At the reception you can have a nice framed photo on the guest book table or the head table, or something like that.

There are tons of ways to remember those who can not be there to share with us without being melancholy or morbid.

Post # 5
Member
2616 posts
Sugar bee
  • Wedding: June 2012

have a rose sitting on a chair next to ur fathers seat, wear a locket, or her jewelry, put a photo in ur bouquet.

Post # 6
Member
287 posts
Helper bee
  • Wedding: December 2012

My grandma raised me. She’s no longer with us. I was thinking of a photograph at head table with us, but i love love LOVE @MissMaryMc: idea of the locket hanging from the bouquet!

Post # 7
Member
383 posts
Helper bee
  • Wedding: September 2012

Personally, I felt like photos and empty seats drew too much attention to the fact that my father is NOT going to be at my wedding.

The smaller, more personal reminders made it seem more to me like even though we can’t see him, he WILL be there.

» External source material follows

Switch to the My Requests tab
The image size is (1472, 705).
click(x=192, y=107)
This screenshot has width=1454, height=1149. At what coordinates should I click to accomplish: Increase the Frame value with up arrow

He’ll be with me when I walk down the aisle just like his pocket watch and hankie will be with me.

Post # 10
Member
277 posts
Helper bee
  • Wedding: April 2013

Fiance and I are trying to figure out the same thing. His mom passed away last year. We want to remember and honor her but not turn it into a memorial service. Here are some of the ideas we’ve thrown around:

-We went to a wedding where the groom escorted the moms to their seats before taking his place at the front. We’re thinking Fiance can escort my mom on one arm and carry a picture of his mom in a frame in the other and then place it on the reserved seat for her upfront.

-The empty chair with a ribbon and the picture. We’re looking at it as saving her the best seat in the house

-Having a lit candle upfront and saying in the program that it is in loving memory of her.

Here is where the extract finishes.